At Eager Readers, classes are taught by a highly trained and experienced Reading Specialist, who also has a Master of Education in ESL (English as a Second Language). Your child will learn a variety of skills and concepts that are fundamental to learning to read and write:
- Phonological awareness – Phonological awareness is the basis for phonics—it is the awareness that spoken language is made up of a variety of sounds. This includes many things, such as the awareness of: rhyming words, alliteration (words that start with the same sound), syllables, and that spoken sentences are made up of words, which are in turn made up of individual sounds. When talking about individual sounds of language, we use the term phonemic awareness.
- Phonics – Phonics is the understanding of the relationship between sounds of spoken language and our written alphabet. The application of phonics is necessary for reading and spelling.
- Concepts about print – “Concepts about print” (CAP) is a term referring to a range of things that children need to understand about how printed language works. Some examples of CAP are knowing: that books are organised in a particular way, with a cover, title, author, illustrator; that we read from left to right and top to bottom and front to back; that printed language consists of letters, which make words, which make sentences, which are separated by spaces; that sentences begin with capital letters; and the list goes on. Successful beginning readers start developing these concepts early, well before school starts.
- Reading comprehension & Vocabulary Development – Although it may seem obvious, reading comprehension is always the goal of reading. It is not enough to simply read the words on a page, we need to ensure that children are comprehending what they read (or what we read to them) by asking questions to clarify their understanding. This helps build our children’s vocabulary. Whether someone understands something they read, or not, is related to both their life experience and their vocabulary. (Consider how difficult it would be to read a medical journal if one were not a doctor!) Therefore it’s important that the type of books children read is both interesting and comprehensible to them.
- Reading strategies – Effective readers do not rely solely on ‘sounding out’ when reading. Even beginning readers have an assortment of strategies to choose from. The primary strategy is to use the picture to predict what the unknown word might be; as they learn more about letter sounds, they can then use the letters of the word to check if their guess was right or not. Many beginning reading books use the same pattern of language on each page, such as “I have a [cat]. I have a [dog].” etc. Using an introduced language pattern, such as this, is another strategy. As readers become more experienced, they monitor their reading for errors and will use the strategy of starting a sentence over again to use context to figure out new words.

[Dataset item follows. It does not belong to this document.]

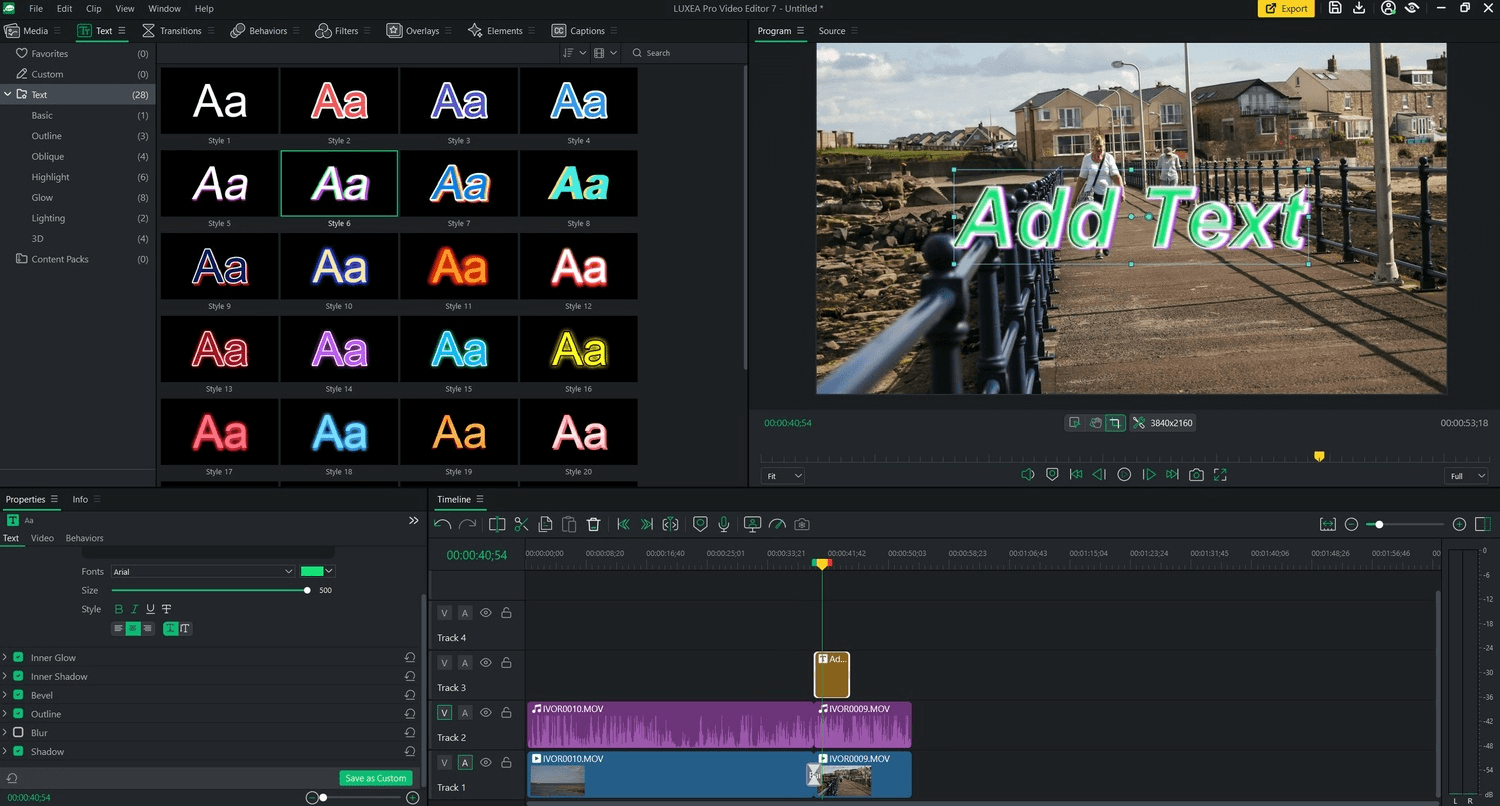Switch to the Transitions tab
Viewport: 1500px width, 806px height.
click(x=178, y=30)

- Sight words – There are many words that we use frequently in the English language, and many of these are not phonetic, such as the, you, they, of. In order to be a fluent reader, children must learn to recognise these words instantly, by sight. (Sight words are also referred to as “high-frequency words”.) There are two lists that provide teachers with these words. The first was created in the early 1900s, called the Dolch list; it contains 220 words that make up 50% to 75% of what we read. The second is an updated, more comprehensive list; it contains 1,000 words that make up about 90% of what we read.
- ESL (English as a Second Language) – Eager Readers also offers special classes for children who do not speak English at home. We aim to improve their English and make them more confident in the classroom. In the ESL module we work on: listening comprehension, vocabulary development, and speaking and grammar. Although other aspects of literacy are taught, speaking and understanding English are the primary goals of this module.
Phonological awareness is the best single predictor of becoming a successful reader and speller, more accurate than the variables of intelligence, vocabulary, and socio-economic status.
As you can see, becoming literate involves a whole range of skills, most of which need to be explicitly taught.